I made an LCC frame for every image, and in Lightroom I made with/without versions of each scene. Here's an image that used 9mm of rise at f/16. This is the correction frame. Note the light fall-off. I really can't see any colour shifts (which doesn't mean there aren't any!)
Here's the full image. On the left is the uncorrected version, and on the right is the version processed with Lightroom's Flat Field Correction tool using the LCC frame. Both are as imported, so no corrections for tone, temperature, etc.
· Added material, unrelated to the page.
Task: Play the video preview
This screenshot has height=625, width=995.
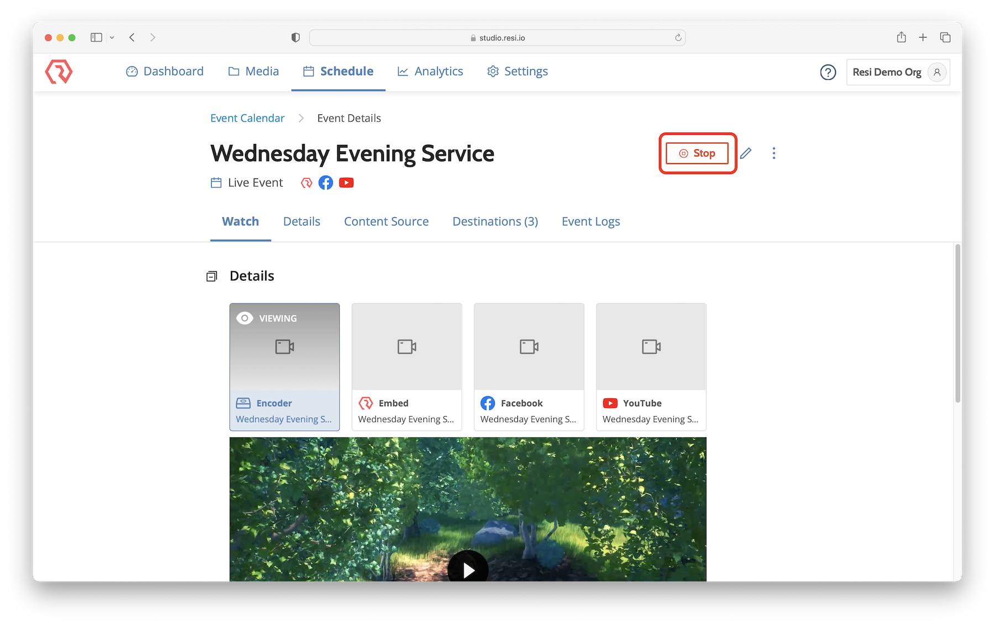Action: pos(468,569)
Here's a 100% view of the top -- the region where I'd expect to see colour shifts. Again, on the left is uncorrected, and on the right is corrected using Flat Field Correction and the LCC frame. To my eye, there was no obvious magenta colour shift to correct (like what I saw on the Rodenstock 55). The Flat Field Correction tool also takes care of light falloff -- which it did here.
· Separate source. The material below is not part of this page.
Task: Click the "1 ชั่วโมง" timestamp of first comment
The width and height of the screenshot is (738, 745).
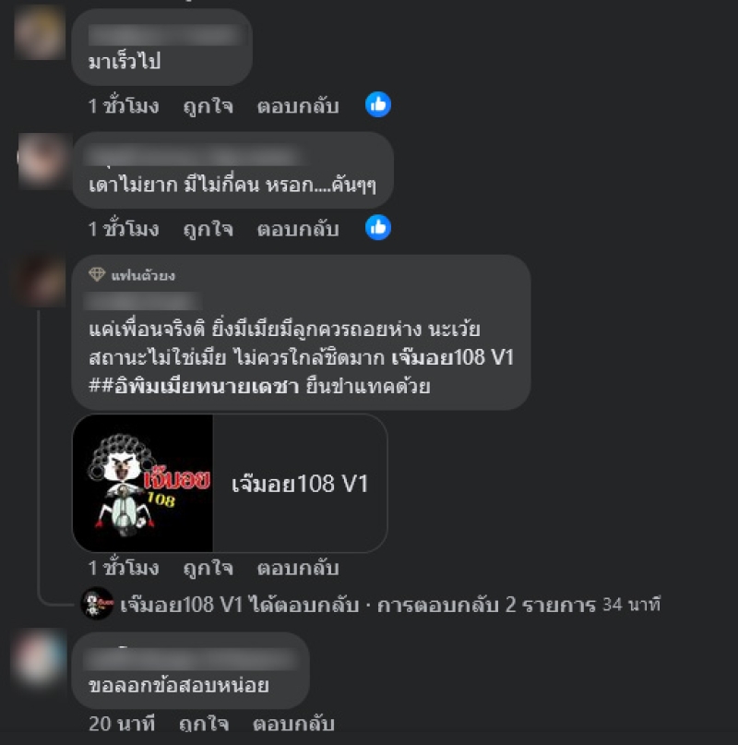Action: (x=124, y=106)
Here a 100% view of the top of the frame, this time using a gradient on both images where I brought highlights down considerably, and lowered exposure. Which blue sky is correct? That I cannot say. I find the blue of the sky in the uncorrected (left) version more pleasing, but it's not necessarily more accurate.
I should also mention that I shoot for black and white, and work almost exclusively in black and white, so you can see why I'm less fussed about colour faithfulness than other people! For this picture, I used the uncorrected RAF and darkened down the sky with a gradient (so any benefits from the Flat Field Correction fixing the light falloff would have been undone anyway).
So for what it's worth, I offer two conclusions:
1. The Mamiya G 50/4 is a very good lens. My current mounting approach only allows around 9mm of shift at this focus distance, but once I complete the conversion it should provide up to 15mm. Very preliminary testing suggests that the image quality will be plenty good at 15mm of shift, but that's to be confirmed.
2. I will not bother making LCC frames with this lens unless it's light falloff I want to correct. I'm simply not seeing any colour changes that need correction.